DATA SUPPLIED: Begin
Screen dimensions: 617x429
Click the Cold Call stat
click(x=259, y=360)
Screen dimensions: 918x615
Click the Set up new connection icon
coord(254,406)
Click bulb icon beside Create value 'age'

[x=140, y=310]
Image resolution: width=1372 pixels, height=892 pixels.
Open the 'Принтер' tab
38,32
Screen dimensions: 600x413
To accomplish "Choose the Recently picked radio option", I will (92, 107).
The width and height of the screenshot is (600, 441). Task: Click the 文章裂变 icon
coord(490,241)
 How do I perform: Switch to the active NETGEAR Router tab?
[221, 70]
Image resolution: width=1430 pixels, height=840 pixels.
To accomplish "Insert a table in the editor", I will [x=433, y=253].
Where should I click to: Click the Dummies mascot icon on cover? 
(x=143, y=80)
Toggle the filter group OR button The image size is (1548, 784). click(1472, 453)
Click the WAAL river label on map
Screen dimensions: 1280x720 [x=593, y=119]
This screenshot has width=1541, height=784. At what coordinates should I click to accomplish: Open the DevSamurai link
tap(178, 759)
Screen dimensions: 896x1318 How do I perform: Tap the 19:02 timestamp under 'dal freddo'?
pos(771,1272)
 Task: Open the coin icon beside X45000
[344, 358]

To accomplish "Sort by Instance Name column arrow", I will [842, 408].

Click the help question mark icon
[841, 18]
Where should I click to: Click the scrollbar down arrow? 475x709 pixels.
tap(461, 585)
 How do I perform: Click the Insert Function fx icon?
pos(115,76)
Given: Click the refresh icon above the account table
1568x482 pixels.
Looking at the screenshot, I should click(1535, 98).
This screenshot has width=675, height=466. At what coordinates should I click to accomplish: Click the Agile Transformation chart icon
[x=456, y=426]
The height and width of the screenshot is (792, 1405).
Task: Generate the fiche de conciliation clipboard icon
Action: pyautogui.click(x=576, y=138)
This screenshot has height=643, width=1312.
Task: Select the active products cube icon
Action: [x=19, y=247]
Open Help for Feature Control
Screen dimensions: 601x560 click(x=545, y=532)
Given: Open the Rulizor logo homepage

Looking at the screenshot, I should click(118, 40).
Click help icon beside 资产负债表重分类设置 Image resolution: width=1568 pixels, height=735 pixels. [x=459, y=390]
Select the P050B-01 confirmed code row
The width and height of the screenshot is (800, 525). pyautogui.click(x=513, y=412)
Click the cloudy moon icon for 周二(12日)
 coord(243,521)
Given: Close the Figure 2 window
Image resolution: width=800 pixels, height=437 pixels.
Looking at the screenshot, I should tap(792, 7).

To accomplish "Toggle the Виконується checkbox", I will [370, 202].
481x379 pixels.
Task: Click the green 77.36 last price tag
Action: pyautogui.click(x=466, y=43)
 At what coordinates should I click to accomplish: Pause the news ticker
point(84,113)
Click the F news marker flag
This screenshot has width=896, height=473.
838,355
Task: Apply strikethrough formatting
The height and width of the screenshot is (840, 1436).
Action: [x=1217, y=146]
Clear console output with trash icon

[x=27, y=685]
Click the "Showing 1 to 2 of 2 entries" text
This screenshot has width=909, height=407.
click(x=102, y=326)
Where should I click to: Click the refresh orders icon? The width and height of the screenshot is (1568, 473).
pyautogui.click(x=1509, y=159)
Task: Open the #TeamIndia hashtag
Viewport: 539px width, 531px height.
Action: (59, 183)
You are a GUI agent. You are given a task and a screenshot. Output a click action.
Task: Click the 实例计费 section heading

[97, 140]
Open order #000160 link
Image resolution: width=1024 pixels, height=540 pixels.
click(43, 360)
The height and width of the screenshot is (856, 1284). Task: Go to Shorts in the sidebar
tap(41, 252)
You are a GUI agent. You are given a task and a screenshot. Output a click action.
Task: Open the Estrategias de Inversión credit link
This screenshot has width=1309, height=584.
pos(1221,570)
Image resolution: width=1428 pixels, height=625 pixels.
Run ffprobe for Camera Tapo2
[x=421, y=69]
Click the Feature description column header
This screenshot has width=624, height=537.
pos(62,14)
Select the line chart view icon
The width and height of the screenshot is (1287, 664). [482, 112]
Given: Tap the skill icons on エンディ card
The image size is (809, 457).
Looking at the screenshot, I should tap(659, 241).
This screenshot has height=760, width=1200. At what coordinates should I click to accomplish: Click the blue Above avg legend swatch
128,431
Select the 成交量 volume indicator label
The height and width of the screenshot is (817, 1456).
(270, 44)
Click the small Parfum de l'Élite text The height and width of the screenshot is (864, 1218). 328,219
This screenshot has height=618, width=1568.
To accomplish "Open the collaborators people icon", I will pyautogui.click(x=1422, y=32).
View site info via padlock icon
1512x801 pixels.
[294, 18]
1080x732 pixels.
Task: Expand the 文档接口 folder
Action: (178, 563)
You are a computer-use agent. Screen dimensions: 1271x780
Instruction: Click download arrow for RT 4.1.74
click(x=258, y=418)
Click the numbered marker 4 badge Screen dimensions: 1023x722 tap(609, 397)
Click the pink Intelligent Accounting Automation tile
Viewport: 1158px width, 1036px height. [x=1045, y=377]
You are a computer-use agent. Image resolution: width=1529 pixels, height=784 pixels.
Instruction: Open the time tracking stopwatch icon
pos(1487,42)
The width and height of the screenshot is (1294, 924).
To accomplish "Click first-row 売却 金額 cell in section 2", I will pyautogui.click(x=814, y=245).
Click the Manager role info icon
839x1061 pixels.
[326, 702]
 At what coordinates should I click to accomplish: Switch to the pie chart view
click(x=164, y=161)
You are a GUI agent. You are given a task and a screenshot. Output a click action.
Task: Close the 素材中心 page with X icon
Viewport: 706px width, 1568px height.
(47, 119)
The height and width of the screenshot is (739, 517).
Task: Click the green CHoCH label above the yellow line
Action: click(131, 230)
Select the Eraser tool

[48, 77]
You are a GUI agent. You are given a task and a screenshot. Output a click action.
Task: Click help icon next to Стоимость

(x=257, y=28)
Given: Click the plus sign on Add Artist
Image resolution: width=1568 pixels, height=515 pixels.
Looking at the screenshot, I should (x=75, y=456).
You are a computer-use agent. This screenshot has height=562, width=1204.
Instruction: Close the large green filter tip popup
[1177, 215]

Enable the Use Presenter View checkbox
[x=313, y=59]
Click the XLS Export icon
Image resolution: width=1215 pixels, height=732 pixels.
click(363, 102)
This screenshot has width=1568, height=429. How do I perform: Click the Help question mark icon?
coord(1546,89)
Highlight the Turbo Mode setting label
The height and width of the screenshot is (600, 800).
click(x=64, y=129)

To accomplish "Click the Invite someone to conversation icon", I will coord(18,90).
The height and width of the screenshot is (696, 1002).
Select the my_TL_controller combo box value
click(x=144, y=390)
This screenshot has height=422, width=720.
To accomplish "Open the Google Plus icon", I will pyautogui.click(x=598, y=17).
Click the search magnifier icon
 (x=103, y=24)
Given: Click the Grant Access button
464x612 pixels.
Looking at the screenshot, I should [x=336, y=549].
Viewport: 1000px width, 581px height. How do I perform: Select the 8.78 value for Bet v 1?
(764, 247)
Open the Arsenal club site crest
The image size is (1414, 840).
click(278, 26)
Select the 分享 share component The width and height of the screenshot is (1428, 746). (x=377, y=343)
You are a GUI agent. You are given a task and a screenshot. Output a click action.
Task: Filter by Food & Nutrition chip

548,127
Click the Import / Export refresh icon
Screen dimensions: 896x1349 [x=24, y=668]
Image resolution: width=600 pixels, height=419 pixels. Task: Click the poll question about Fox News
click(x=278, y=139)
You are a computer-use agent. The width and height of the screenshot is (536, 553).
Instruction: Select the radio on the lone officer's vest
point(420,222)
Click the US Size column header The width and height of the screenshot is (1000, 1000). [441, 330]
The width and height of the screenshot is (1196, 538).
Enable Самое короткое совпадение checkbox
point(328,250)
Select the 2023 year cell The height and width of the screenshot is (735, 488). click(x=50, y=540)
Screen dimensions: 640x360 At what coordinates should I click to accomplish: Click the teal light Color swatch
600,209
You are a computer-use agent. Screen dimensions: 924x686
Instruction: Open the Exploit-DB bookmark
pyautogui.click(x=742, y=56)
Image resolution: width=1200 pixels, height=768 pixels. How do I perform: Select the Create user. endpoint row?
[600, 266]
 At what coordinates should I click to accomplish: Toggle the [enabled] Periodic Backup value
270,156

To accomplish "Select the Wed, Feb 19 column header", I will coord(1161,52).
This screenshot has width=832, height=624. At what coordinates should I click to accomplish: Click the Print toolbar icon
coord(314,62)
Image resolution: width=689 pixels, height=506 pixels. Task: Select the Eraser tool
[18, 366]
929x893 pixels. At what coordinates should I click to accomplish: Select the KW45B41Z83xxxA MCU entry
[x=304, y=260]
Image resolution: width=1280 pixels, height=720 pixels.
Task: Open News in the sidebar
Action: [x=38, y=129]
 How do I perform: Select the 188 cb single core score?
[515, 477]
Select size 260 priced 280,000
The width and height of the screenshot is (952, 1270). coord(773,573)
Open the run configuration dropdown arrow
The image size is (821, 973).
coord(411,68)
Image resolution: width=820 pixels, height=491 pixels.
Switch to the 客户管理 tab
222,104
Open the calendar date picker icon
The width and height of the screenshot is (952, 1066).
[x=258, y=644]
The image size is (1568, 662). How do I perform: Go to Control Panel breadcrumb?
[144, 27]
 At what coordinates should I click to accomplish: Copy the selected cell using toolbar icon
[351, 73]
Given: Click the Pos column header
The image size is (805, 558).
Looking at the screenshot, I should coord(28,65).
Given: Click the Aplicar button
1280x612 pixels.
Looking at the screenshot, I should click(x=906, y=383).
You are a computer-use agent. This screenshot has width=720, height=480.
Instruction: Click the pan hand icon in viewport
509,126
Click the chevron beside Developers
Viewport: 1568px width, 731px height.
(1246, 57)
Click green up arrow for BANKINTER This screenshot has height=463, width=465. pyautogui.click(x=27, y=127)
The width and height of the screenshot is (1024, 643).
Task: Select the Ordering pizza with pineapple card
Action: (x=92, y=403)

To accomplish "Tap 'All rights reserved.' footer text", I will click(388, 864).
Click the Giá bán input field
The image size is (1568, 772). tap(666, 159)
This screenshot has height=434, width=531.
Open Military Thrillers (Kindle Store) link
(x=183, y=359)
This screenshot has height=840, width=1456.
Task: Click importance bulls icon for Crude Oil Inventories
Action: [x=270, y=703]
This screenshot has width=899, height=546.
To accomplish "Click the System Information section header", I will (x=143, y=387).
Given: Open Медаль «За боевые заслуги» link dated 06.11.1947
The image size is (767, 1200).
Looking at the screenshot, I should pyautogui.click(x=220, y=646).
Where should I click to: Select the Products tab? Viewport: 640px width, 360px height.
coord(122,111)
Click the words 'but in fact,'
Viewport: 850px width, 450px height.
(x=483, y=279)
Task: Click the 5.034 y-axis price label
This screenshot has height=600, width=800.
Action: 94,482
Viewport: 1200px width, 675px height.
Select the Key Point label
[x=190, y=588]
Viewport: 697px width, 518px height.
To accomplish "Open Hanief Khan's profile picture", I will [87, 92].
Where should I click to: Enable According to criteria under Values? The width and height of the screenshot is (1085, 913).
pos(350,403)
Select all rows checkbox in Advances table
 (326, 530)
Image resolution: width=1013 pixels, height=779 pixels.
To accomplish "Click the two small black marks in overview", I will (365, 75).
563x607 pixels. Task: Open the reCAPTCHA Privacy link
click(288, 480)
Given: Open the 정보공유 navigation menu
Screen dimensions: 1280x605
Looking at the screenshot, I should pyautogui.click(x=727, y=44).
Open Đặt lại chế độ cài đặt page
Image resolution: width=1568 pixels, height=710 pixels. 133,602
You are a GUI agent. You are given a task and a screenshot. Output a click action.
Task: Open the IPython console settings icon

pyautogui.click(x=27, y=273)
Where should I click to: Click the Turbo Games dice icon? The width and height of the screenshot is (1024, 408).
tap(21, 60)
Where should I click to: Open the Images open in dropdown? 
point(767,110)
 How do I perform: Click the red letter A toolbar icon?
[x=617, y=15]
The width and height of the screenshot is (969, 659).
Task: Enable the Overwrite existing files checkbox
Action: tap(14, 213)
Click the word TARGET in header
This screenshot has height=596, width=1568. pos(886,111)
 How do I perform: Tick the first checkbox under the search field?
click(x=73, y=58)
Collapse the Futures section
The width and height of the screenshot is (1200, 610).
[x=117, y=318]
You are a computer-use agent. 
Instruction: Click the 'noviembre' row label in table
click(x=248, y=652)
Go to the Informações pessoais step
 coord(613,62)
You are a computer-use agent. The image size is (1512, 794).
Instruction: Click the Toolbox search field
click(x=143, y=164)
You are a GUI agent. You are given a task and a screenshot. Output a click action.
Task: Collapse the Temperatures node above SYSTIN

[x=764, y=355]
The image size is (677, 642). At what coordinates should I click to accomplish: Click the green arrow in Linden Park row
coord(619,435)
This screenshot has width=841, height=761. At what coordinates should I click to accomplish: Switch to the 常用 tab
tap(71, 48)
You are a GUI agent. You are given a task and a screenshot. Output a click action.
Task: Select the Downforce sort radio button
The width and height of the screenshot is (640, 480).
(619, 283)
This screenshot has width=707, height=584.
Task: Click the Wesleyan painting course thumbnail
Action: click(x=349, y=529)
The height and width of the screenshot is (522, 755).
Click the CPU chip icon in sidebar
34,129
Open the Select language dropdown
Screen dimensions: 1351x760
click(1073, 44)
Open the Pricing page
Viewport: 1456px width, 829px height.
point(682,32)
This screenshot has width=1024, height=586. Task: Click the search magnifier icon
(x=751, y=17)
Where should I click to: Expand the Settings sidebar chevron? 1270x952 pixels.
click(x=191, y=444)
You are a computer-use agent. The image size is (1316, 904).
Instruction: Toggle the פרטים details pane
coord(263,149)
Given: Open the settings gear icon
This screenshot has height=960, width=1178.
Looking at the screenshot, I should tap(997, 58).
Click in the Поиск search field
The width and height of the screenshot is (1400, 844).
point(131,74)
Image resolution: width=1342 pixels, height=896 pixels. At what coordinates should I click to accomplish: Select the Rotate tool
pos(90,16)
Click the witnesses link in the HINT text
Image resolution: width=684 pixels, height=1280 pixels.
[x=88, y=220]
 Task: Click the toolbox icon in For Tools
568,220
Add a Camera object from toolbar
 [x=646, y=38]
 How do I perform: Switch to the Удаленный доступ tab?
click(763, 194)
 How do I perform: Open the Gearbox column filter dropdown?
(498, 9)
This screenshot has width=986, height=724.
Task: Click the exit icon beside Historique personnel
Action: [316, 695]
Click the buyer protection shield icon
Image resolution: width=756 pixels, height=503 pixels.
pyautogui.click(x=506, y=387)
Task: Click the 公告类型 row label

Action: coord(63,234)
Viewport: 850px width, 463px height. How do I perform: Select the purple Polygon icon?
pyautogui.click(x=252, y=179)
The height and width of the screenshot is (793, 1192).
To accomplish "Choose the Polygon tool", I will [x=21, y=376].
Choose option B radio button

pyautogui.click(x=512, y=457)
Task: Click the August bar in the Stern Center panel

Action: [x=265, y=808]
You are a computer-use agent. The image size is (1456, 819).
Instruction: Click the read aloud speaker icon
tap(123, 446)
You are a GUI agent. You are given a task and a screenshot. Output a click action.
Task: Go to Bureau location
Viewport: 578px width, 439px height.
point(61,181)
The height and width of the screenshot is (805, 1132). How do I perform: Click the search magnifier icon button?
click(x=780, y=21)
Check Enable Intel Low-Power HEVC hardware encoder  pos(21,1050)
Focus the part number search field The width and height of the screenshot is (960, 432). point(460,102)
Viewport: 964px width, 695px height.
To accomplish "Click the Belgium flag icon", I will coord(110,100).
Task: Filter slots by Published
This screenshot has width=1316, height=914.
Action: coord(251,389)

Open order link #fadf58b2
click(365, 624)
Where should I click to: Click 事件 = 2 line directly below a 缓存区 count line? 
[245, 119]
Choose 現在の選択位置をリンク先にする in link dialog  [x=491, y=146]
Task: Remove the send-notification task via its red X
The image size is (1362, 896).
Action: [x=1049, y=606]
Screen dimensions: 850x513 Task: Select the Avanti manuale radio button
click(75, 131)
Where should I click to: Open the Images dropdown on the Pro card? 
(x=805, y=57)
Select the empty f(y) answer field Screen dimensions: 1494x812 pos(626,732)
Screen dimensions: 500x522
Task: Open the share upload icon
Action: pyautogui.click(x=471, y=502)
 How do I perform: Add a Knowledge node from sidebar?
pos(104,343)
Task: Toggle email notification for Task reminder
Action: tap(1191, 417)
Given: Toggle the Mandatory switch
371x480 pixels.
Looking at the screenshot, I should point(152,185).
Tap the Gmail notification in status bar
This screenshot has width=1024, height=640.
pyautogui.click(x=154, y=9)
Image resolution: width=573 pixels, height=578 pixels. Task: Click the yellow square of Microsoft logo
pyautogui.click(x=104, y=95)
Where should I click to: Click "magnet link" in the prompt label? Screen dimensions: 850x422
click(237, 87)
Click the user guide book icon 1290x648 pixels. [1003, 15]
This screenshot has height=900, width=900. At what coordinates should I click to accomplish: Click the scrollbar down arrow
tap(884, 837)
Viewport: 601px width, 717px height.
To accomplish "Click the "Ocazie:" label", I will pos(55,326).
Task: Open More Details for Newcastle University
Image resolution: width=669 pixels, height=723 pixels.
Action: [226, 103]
DATA SUPPLIED: End
→ PROBLEM TO WORK ON: From the material above, copy out every line bearing the string "site".

→ RESPONSE FOR THIS EXERCISE:
View site info via padlock icon
Open the Arsenal club site crest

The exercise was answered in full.